Proibição do consumo no sistema prisional gera debate
A discussão acabou extrapolando para questões legais e de saúde envolvendo maior rigor contra o consumo do cigarro em unidades prisionais e, mais uma vez, houve divergência.
Para o diretor de Segurança Interna da Sejusp, o norte da questão tem que ser uma campanha contra o fumo no sistema prisional, por ser o tabagismo uma doença e questão da saúde. Ele disse que o Estado já atua nessa direção e que o tabagismo já foi extinto em 78 das 172 unidades prisionais.

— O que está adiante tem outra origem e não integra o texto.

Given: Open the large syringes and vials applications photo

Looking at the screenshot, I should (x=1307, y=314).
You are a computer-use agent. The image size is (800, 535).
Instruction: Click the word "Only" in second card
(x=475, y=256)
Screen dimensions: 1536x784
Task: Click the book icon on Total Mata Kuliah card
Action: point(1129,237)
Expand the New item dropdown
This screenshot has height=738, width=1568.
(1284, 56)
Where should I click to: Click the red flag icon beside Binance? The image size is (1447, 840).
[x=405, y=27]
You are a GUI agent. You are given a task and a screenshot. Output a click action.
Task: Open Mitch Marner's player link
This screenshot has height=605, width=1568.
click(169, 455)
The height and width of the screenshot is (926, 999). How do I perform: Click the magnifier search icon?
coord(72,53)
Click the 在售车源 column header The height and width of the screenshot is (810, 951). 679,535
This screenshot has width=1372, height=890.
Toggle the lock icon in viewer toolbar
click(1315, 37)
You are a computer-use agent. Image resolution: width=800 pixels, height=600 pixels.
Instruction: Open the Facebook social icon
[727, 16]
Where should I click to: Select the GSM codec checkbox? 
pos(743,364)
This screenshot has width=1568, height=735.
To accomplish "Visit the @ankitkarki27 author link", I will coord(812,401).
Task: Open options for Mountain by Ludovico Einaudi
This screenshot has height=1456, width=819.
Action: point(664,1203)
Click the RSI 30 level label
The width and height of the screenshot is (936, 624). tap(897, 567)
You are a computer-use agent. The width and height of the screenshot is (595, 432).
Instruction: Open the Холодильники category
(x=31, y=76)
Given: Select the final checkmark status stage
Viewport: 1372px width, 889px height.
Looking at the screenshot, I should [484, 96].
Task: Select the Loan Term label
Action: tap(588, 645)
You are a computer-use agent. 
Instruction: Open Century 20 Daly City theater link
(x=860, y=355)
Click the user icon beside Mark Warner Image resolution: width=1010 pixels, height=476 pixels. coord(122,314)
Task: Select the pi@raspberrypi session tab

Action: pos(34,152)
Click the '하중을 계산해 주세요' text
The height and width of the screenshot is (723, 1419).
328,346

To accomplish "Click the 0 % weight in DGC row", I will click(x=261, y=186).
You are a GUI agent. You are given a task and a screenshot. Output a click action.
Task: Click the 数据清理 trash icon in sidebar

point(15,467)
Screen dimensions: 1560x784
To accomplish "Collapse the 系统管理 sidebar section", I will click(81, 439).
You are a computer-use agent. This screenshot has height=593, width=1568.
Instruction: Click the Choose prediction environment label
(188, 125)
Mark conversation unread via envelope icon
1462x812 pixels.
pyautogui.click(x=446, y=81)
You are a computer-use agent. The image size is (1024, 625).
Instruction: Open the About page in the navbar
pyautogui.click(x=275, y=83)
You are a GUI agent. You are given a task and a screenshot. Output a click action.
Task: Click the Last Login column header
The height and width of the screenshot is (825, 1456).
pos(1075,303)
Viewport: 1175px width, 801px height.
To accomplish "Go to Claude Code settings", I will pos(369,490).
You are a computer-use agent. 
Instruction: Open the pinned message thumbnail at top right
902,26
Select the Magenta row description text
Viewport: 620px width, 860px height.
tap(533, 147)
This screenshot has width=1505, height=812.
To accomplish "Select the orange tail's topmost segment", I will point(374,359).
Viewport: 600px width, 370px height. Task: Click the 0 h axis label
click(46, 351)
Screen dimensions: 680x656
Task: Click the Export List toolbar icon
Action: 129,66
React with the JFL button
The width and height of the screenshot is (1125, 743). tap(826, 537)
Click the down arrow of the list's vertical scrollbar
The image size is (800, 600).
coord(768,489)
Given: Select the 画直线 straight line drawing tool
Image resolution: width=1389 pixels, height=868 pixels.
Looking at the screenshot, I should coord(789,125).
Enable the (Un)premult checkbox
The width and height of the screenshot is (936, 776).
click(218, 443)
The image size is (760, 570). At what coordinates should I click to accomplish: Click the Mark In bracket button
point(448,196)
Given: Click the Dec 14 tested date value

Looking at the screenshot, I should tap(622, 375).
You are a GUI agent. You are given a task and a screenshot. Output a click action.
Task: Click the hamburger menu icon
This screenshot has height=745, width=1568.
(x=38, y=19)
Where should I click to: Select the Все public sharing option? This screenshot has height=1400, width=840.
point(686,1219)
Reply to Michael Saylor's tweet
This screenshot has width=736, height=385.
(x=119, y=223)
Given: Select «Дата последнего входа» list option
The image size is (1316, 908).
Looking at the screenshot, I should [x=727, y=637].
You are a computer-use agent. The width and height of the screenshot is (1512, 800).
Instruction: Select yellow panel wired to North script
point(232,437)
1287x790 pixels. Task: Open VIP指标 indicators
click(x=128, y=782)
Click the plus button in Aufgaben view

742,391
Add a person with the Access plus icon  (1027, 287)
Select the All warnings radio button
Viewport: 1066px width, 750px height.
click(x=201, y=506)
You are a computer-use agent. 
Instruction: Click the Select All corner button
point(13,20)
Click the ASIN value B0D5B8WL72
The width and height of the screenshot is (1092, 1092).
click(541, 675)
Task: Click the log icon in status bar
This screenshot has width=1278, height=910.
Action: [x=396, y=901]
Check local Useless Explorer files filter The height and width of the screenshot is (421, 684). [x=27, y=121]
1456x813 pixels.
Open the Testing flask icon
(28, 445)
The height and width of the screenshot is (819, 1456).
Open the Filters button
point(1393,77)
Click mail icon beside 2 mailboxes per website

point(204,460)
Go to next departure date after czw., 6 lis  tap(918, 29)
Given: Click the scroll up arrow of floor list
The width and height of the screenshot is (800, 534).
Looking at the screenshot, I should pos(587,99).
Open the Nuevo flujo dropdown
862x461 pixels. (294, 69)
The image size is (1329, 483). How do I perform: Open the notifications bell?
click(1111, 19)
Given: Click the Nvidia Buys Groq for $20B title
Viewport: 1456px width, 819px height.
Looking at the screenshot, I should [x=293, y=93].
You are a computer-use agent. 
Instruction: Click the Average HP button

Para Paulo Henrique Damasceno, esse é um processo de desmame que tem que ser feito de forma gradual e responsável no sistema prisional, de forma integrada à área da saúde, mesmo havendo leis proibitivas.
Já o representante do sindicato dos policiais penais abordou a saúde, mas defendeu a proibição do consumo no sistema prisional, tendo o deputado Sargento Rodrigues anunciado que pedirá providências ao titular da Sejusp, secretário Rogério Greco, para o cumprimento da legislação que já proíbe o consumo de cigarro em repartições públicas, aí se enquadrando as unidades prisionais, conforme frisou.
Sargento Rodrigues disse que, de qualquer forma, apresentará um projeto de lei mudando a legislação para deixar expressa na norma a proibição no sistema prisional.